The problem:
Give an exact copy of the lines from the beginning of the listing below to the "Viewport: 1080px width, 2216px height." line, inclusive.

Material for the task:

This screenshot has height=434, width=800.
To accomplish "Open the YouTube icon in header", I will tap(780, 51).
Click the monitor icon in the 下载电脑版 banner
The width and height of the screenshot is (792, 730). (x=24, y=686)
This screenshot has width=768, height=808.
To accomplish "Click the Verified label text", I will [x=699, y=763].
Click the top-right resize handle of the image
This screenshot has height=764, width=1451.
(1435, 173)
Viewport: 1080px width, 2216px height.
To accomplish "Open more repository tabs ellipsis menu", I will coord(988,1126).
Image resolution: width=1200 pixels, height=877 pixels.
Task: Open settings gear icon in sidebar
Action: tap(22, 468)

Output of the task:
This screenshot has height=434, width=800.
To accomplish "Open the YouTube icon in header", I will tap(780, 51).
Click the monitor icon in the 下载电脑版 banner
The width and height of the screenshot is (792, 730). (x=24, y=686)
This screenshot has width=768, height=808.
To accomplish "Click the Verified label text", I will [x=699, y=763].
Click the top-right resize handle of the image
This screenshot has height=764, width=1451.
(1435, 173)
Viewport: 1080px width, 2216px height.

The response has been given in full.